(Entries on finding words and elements)
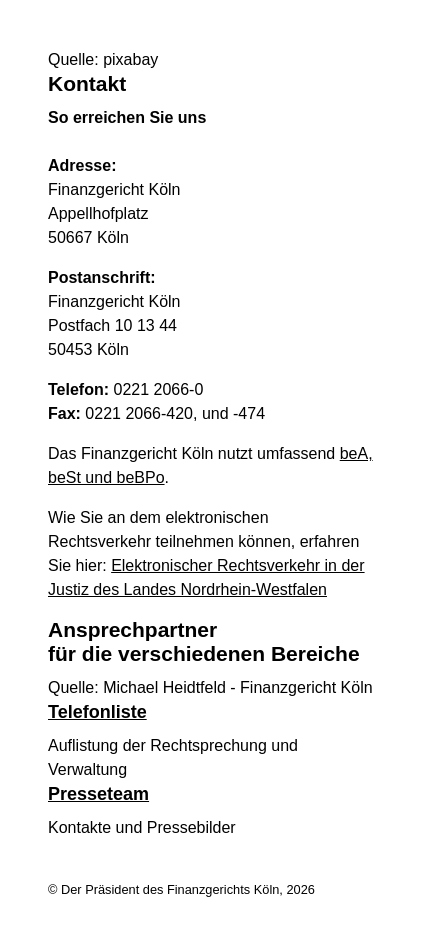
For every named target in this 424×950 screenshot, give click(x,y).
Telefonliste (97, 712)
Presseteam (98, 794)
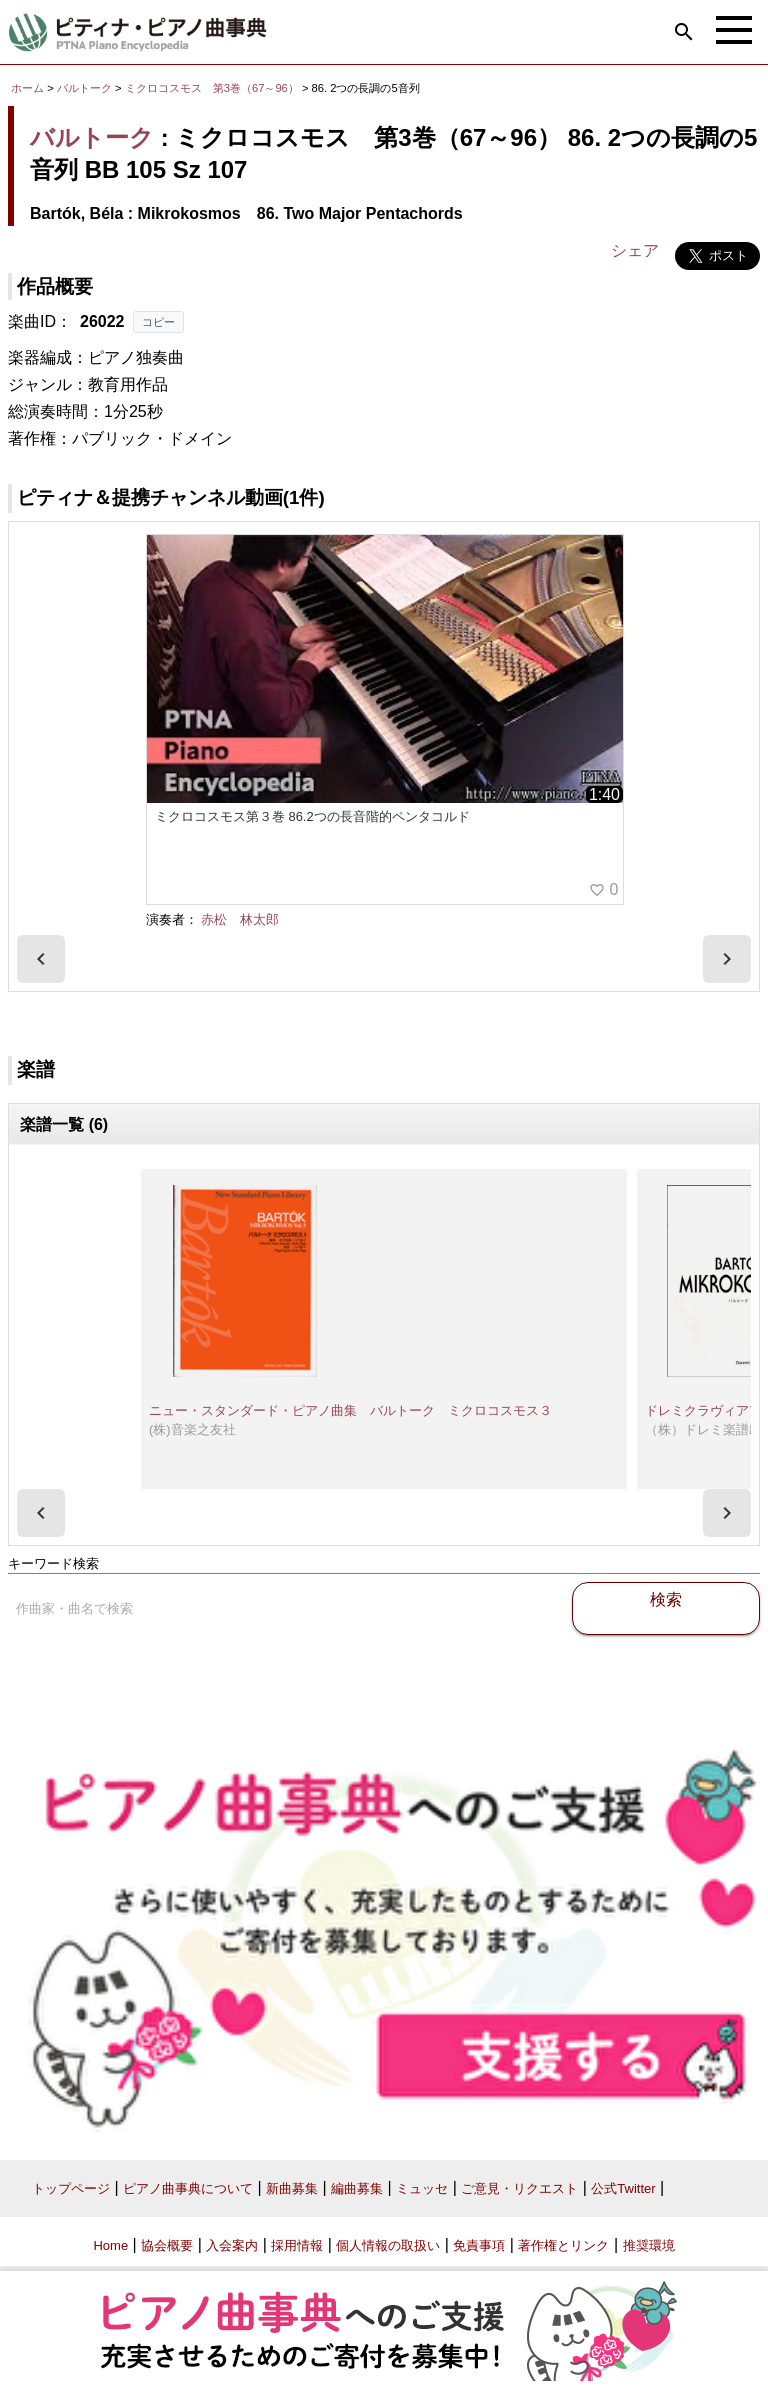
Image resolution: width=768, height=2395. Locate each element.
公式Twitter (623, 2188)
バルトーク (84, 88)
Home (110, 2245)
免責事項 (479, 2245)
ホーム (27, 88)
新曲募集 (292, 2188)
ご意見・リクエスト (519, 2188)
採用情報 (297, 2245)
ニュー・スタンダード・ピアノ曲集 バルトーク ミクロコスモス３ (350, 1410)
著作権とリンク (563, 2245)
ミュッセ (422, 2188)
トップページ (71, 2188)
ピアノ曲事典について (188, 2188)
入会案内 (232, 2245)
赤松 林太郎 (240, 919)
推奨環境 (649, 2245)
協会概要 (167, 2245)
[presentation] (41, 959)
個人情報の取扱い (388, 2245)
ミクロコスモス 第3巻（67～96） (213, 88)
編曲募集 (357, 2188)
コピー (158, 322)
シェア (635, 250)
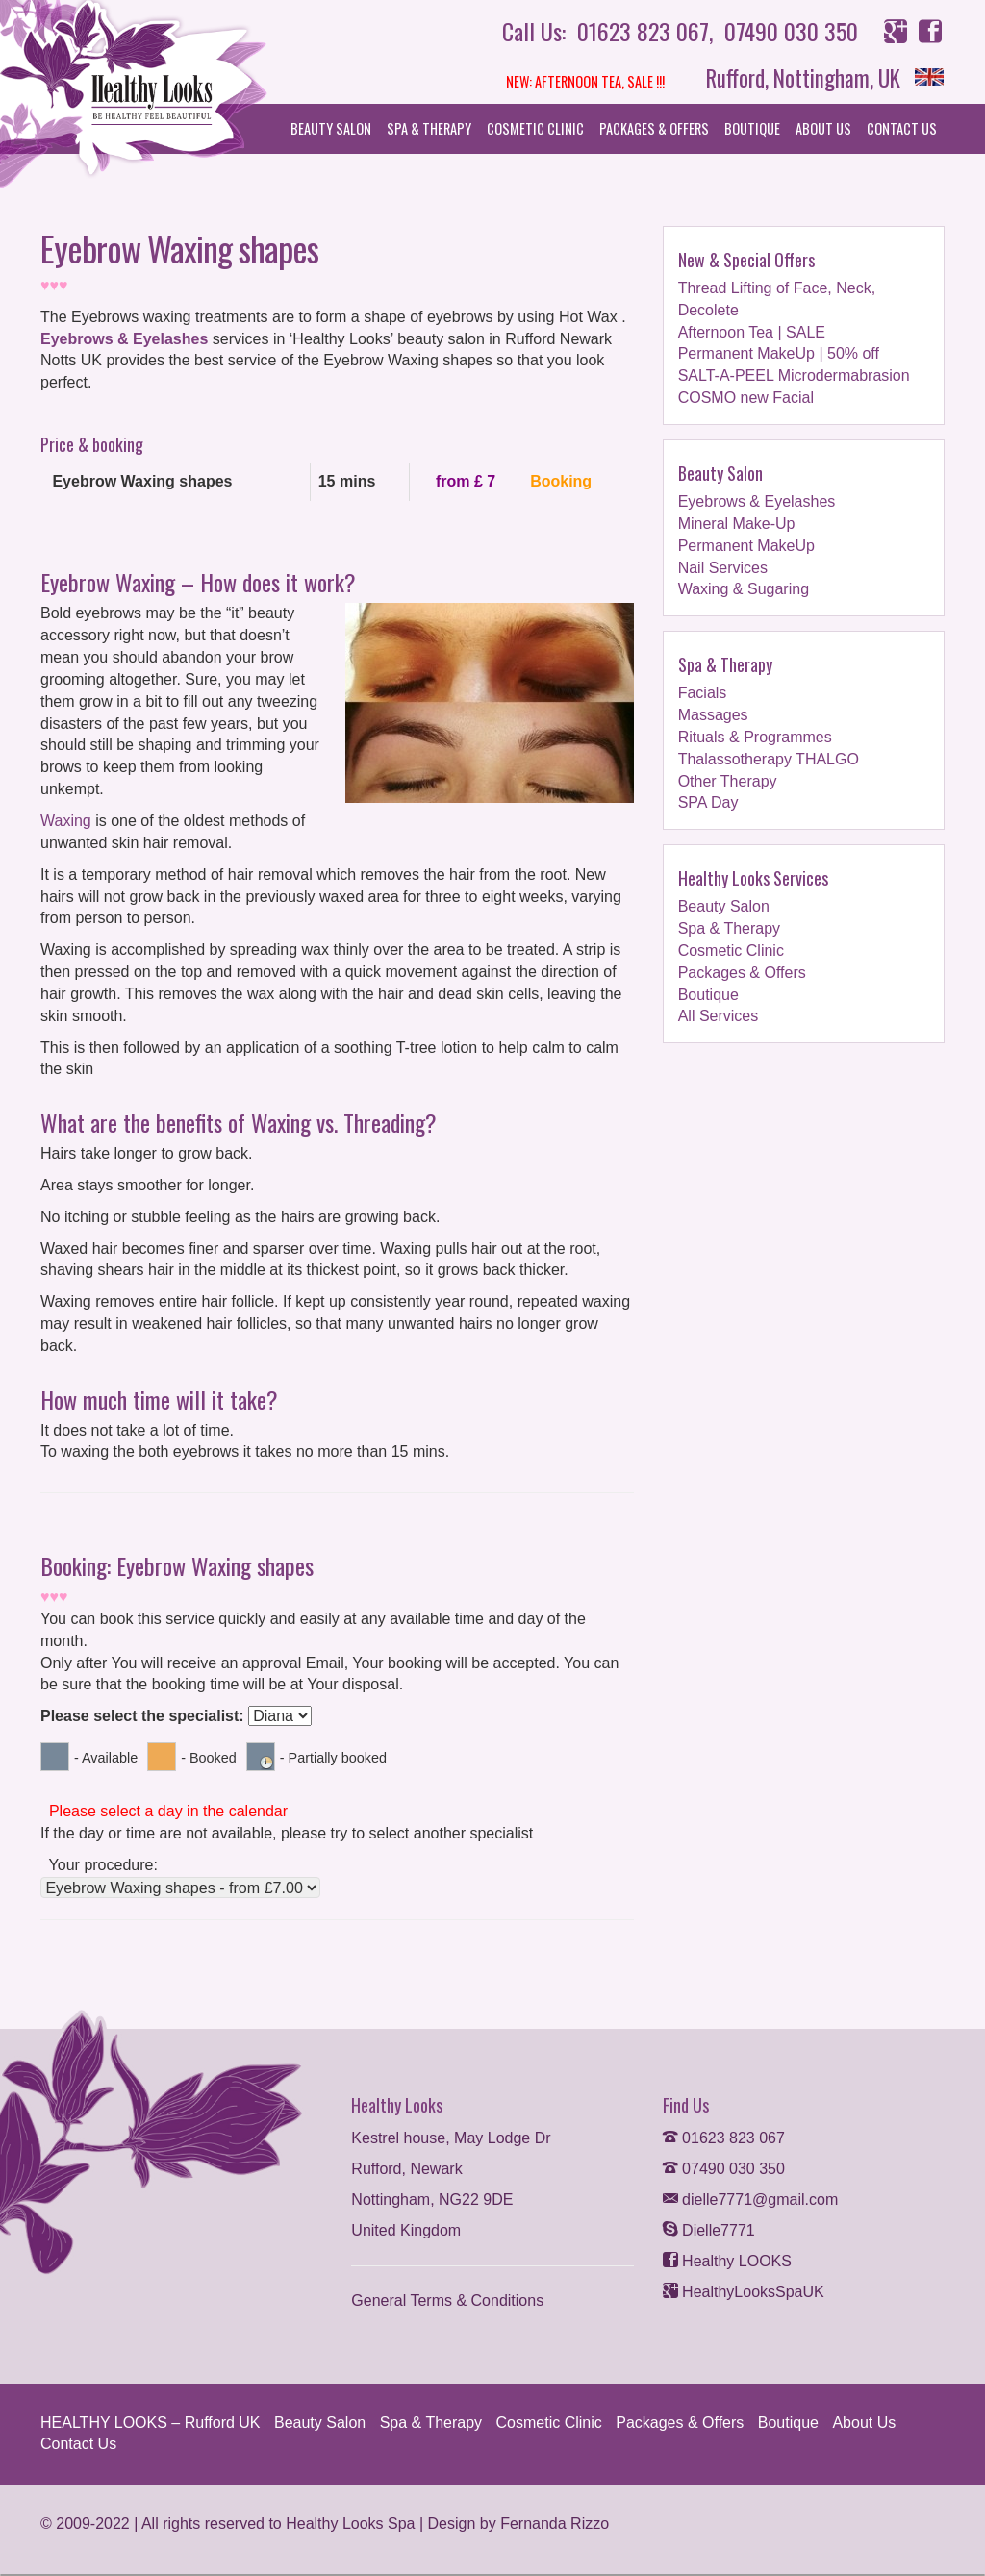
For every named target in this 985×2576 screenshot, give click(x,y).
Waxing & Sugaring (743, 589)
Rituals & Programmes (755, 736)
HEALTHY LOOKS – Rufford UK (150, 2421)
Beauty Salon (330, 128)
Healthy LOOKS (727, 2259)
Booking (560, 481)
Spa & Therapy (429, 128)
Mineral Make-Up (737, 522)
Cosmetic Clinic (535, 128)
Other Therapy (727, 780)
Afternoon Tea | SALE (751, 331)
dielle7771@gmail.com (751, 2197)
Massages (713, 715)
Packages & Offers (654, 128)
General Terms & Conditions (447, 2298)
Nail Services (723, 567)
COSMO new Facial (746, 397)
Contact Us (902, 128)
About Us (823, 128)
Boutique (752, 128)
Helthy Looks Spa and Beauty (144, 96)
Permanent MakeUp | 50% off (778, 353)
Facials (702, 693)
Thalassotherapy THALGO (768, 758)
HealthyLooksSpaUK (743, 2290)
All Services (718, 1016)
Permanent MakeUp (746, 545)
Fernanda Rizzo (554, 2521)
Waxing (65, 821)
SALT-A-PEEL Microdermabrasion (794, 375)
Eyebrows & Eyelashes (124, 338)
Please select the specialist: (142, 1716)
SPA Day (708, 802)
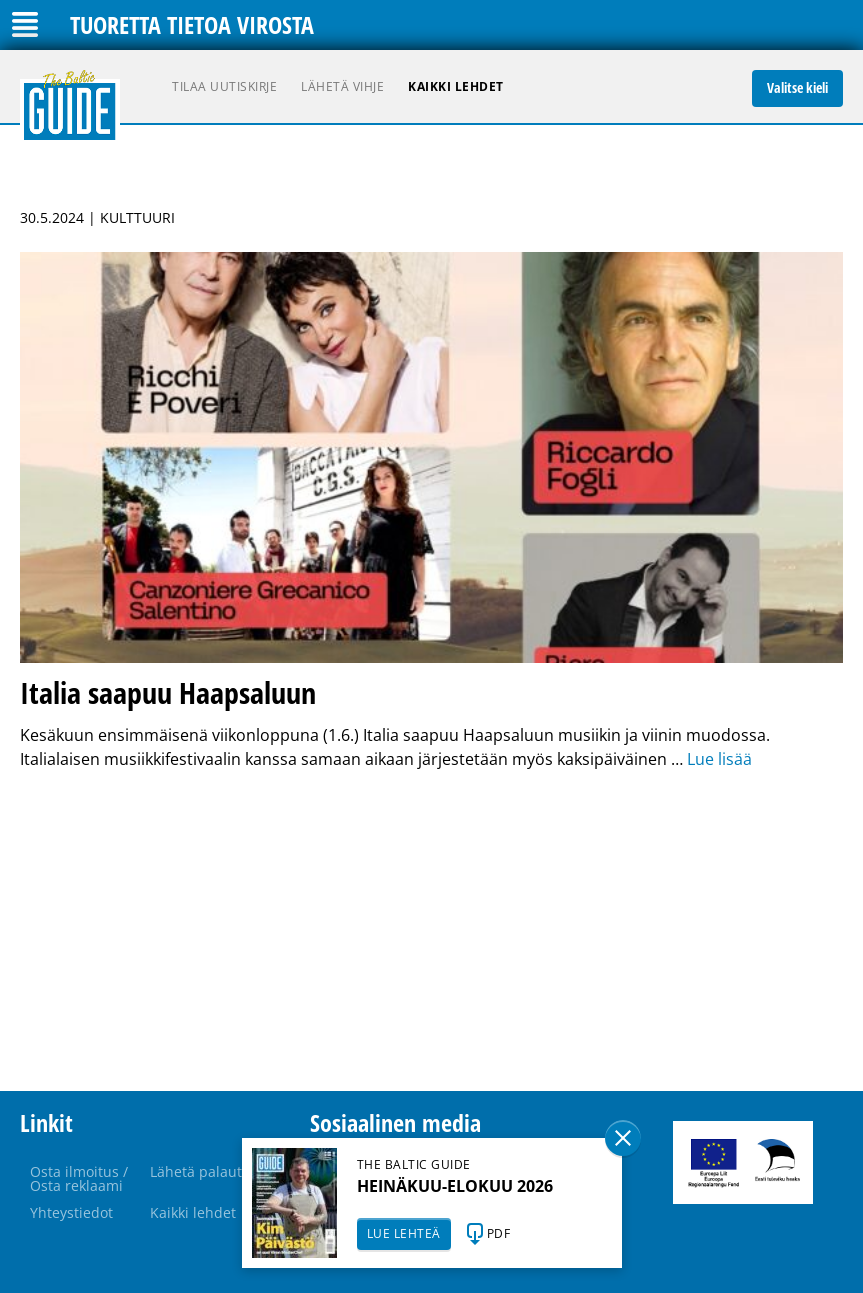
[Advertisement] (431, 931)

Task requirements:
Copy every line of the data above word for word, but leave out the pictures.

Written solution:
For every named target in this 424×950 screenshot, give click(x,y).
Telefonliste (97, 712)
Presseteam (98, 794)
Image resolution: width=768, height=2395. Locate each element.
公式Twitter (623, 2188)
バルトーク (84, 88)
Home (110, 2245)
免責事項 (479, 2245)
ホーム (27, 88)
新曲募集 (292, 2188)
ご意見・リクエスト (519, 2188)
採用情報 (297, 2245)
ニュー・スタンダード・ピアノ曲集 バルトーク ミクロコスモス３ (350, 1410)
著作権とリンク (563, 2245)
ミュッセ (422, 2188)
トップページ (71, 2188)
ピアノ曲事典について (188, 2188)
入会案内 (232, 2245)
赤松 林太郎 (240, 919)
推奨環境 (649, 2245)
協会概要 (167, 2245)
[presentation] (41, 959)
個人情報の取扱い (388, 2245)
ミクロコスモス 第3巻（67～96） (213, 88)
編曲募集 (357, 2188)
コピー (158, 322)
シェア (635, 250)
For every named target in this 985×2576 screenshot, give click(x,y).
Waxing & Sugaring (743, 589)
Rituals & Programmes (755, 736)
HEALTHY LOOKS – Rufford UK (150, 2421)
Beauty Salon (330, 128)
Healthy LOOKS (727, 2259)
Booking (560, 481)
Spa & Therapy (429, 128)
Mineral Make-Up (737, 522)
Cosmetic Clinic (535, 128)
Other Therapy (727, 780)
Afternoon Tea | SALE (751, 331)
dielle7771@gmail.com (751, 2197)
Massages (713, 715)
Packages & Offers (654, 128)
General Terms & Conditions (447, 2298)
Nail Services (723, 567)
COSMO new Facial (746, 397)
Contact Us (902, 128)
About Us (823, 128)
Boutique (752, 128)
Helthy Looks Spa and Beauty (144, 96)
Permanent MakeUp | 50% off (778, 353)
Facials (702, 693)
Thalassotherapy THALGO (768, 758)
HealthyLooksSpaUK (743, 2290)
All Services (718, 1016)
Permanent MakeUp (746, 545)
Fernanda Rizzo (554, 2521)
Waxing (65, 821)
SALT-A-PEEL Microdermabrasion (794, 375)
Eyebrows & Eyelashes (124, 338)
Please select the specialist: (142, 1716)
SPA Day (708, 802)
[Advertisement] (431, 931)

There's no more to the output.